Paternal imprinting of Galpha(s) in the human thyroid as the basis of TSH resistance in pseudohypoparathyroidism type 1a.

Albright hereditary osteodystrophy (AHO) is characterized by multiple somatic defects secondary to mutations in the GNAS1 gene. AHO patients with mutations on maternally inherited alleles are resistant to multiple hormones (e.g., PTH, TSH), a variant termed pseudohypoparathyroidism (PHP) type 1a, due to presumed tissue-specific paternal imprinting of the alpha chain of G(s) as demonstrated in murine renal proximal tubule and fat cells.
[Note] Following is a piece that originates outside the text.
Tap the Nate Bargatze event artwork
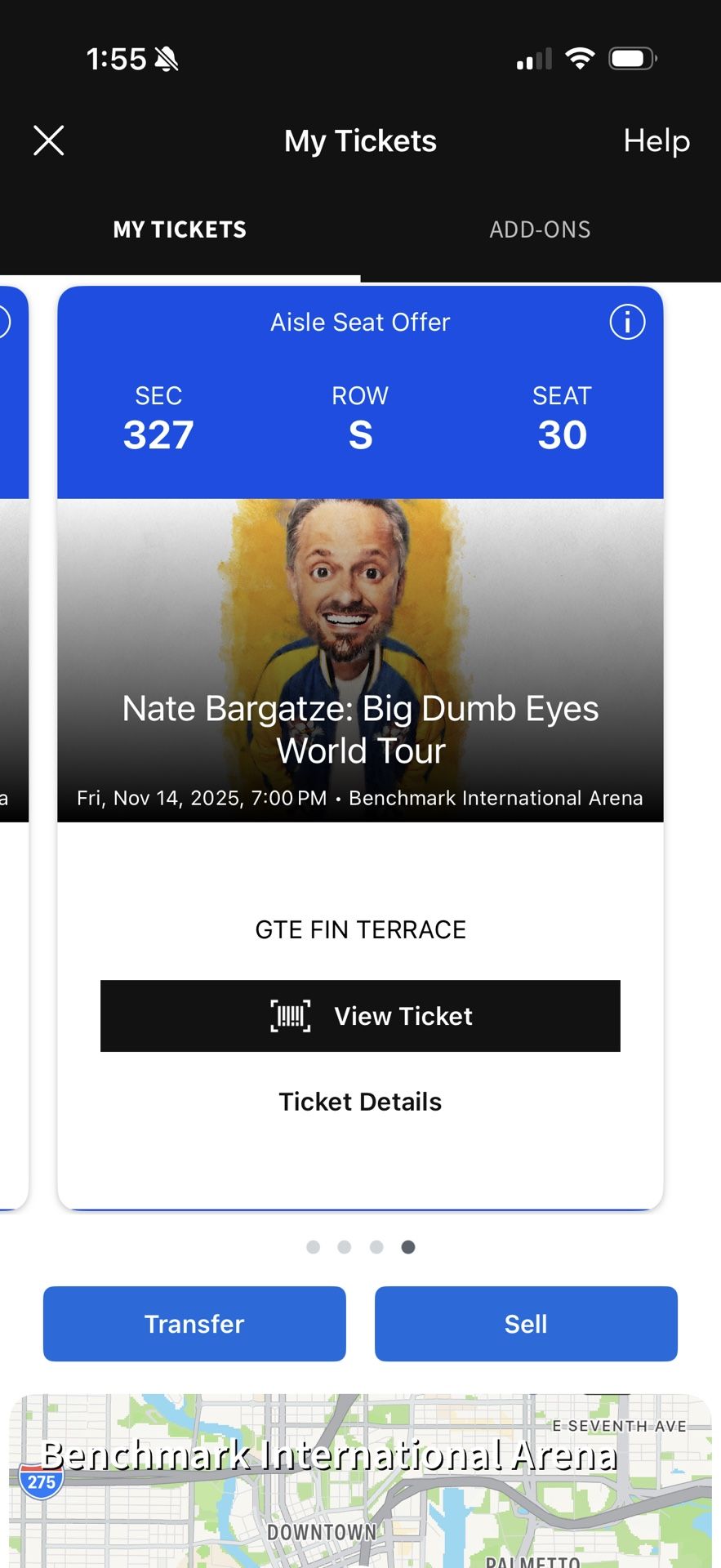 point(360,604)
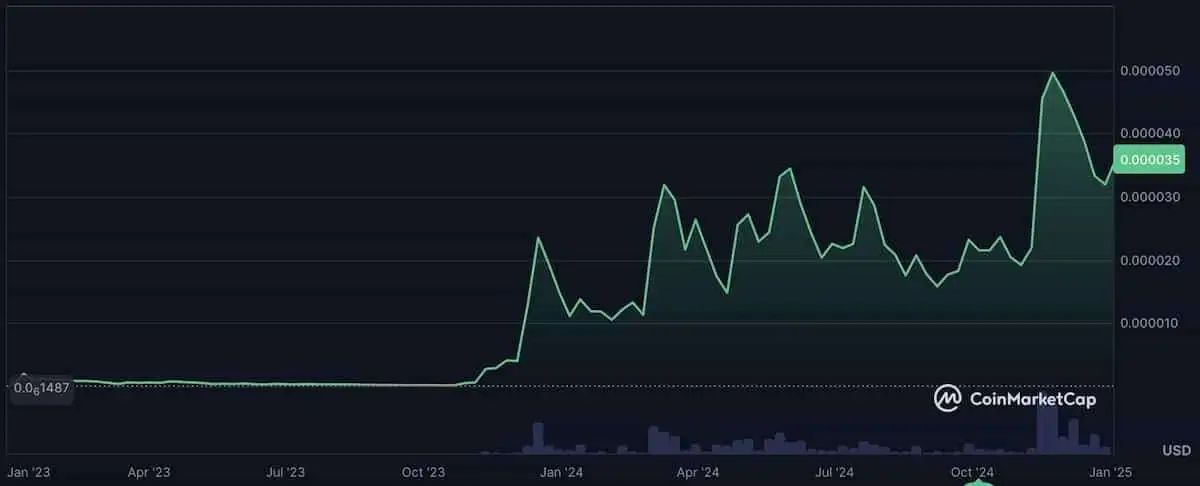Select the Apr '24 date label

pos(697,471)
Studies in human tissues thus far revealed imprinting only in pituitary. Because mild hypothyroidism due to TSH resistance occurs in most PHP type 1a patients, we investigated whether Galpha(s) is imprinted in thyroid. Examination of eight normal thyroids demonstrated significantly greater expression from the maternal GNAS1 allele, with paternal Galpha(s) transcripts accounting for only 25.9-40.4%. Expression of NESP55, XLalpha(s), and 1A was uniallelic. We conclude that Galpha(s) is incompletely imprinted in the thyroid, which provides an explanation for mild TSH resistance in PHP type 1a.